Nabi
Muhammad saw. mempunyai sahabat perempuan bernama Muthi’ah yang sangat
taat pada suaminya. Setiap hari, Muthi’ah selalu mematuhi pesan suaminya yang
pergi bekerja hingga sore supaya tidak menerima tamu laki-laki.
Melihat
ketaatannya pada suami, Nabi Muhammad saw. sangat kagum terhadap sikap Muthi’ah
sehari-hari. Seringkali Nabi Muhammad saw. menasehati putrinya Fatimah supaya
meniru keteladanan Muthi’ah dalam kehidupan keluarganya.
Suatu hari,
Nabi Muhammad saw. berkunjung ke rumah putrinya Fathimah. Nabi Muhammad saw.
merasakan sepertinya telah terjadi gesekan antara Fathimah dengan suaminya, Ali
bin Abi Thalib. Sebab, Ali tidak ada di rumah sedang Fathimah kelihatan sedikit
murung.
Kemudian
Nabi Muhammad saw. mengundang Ali yang sedang menyendiri di Masjid untuk
mengklarifikasi permasalahan keluarganya. Setelah mendengarkan cerita Ali, Nabi
berkesimpulan kalau Fathimah-lah penyebab munculnya permasalahan. Nabi lalu
menasehati putrinya supaya sekali-kali berkunjung ke rumah Muthi’ah.
Esok
harinya, Fathimah ke rumah Muthi’ah dengan membawa anak kecil laki-laki
berumur tiga tahun. Ketika mengetuk pintu, Muthi’ah bertanya,”Siapa itu?”

++++++++

Tugas Wajib:
A – Jawablah pertanyaan berikut berdasarkan kisah tentang Muthi’ah.
(i) Apa pesan suami Muthi’ah setiap kali pergi bekerja?
(ii) Di mana Ali sedang menyendiri ketika Nabi Muhammad saw. mengundangnya?
(iii) Berapa umur anak laki-laki yang dibawa Fathimah ke rumah Muthi’ah?
B – Tuliskan kembali bagian kisah tentang Muthi’ah tanpa mengubah satu kata pun, dimulai dari "merasakan sepertinya telah" dan diakhiri dengan "ke rumah Muthi’ah.".
C – Teruskan kisah tentang Muthi’ah mulai setelah kalimat terakhir yang ditampilkan.
Data di bawah ini tidak diperlukan sama sekali.

Cuplikan Data:
++++++++

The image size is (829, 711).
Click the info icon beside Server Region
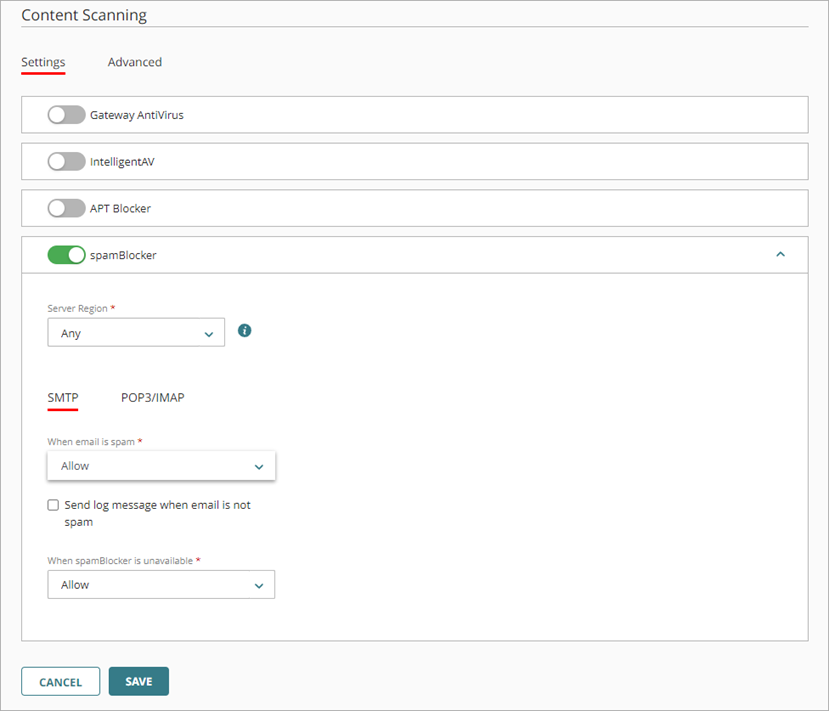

++++++++

Kunci Jawaban Latihan:
A –
(i) Supaya Muthi’ah tidak menerima tamu laki-laki.
(ii) Di Masjid.
(iii) Tiga tahun.

B –
merasakan sepertinya telah terjadi gesekan antara Fathimah dengan suaminya, Ali
bin Abi Thalib. Sebab, Ali tidak ada di rumah sedang Fathimah kelihatan sedikit
murung.
Kemudian
Nabi Muhammad saw. mengundang Ali yang sedang menyendiri di Masjid untuk
mengklarifikasi permasalahan keluarganya. Setelah mendengarkan cerita Ali, Nabi
berkesimpulan kalau Fathimah-lah penyebab munculnya permasalahan. Nabi lalu
menasehati putrinya supaya sekali-kali berkunjung ke rumah Muthi’ah.

C –
“Saya Fathimah,
wahai Muthi’ah,” jawab putri Nabi.
“Sama
siapa,?” tanya Muthi’ah lagi. Fathimah pun menyahut. “Saya bersama
anak kecil laki-laki.”
Karena ingat
pesan suaminya tidak boleh menemui tamu laki-laki, Muthi’ah melarang Fathimah
membawa anak kecil tadi. Seketika pula Fathimah memulangkan anak tadi dan
kembali lagi ke rumah Muthi’ah.
Ketika masuk
rumah Muthi’ah, di depan pintu sudah tersedia meja dan kursi, sedangkan
di atas pintu terdapat gantungan pakaian, handuk dan kayu rotan kecil.
“Kenapa kamu menyediakan barang-barang itu,
buat apa?” tanya putri Nabi.
“Semua
ini untuk menyambut suamiku pulang kerja. Meja dan kursi untuk istirahat,
handuk untuk membasuh keringat suamiku, gantungan buat menaruh bajunya.” jawab
Muthi’ah
“Lalu,
rotan itu buat apa?” ujar Fathimah bertanya lagi.
“Sebagai
upaya terakhir, bila suamiku merasakan kurang terlayani dengan baik, supaya
rotan ini bisa digunakan untuk mencambuk diriku,” jawab Muthi’ah
menjelaskan.
Mendengar
jawaban tersebut, spontan Fathimah langsung membalikkan badan lalu lari sambil
menangis pulang. Dalam hatinya berpikiran menyesali perbuatannya sambil
berucap, “Apa mungkin saya bisa seperti Muthi’ah?”.
Di sinilah,
Muthi’ah adalah sosok perempuan yang mampu menjadi contoh keteladanan bagi
istri-istri yang shalihah. Sampai-sampai Nabi Muhammad saw. memerintahkan
putrinya, Fathimah, untuk meneladani sikap Muthi’ah sebagai seorang istri yang
shalihah.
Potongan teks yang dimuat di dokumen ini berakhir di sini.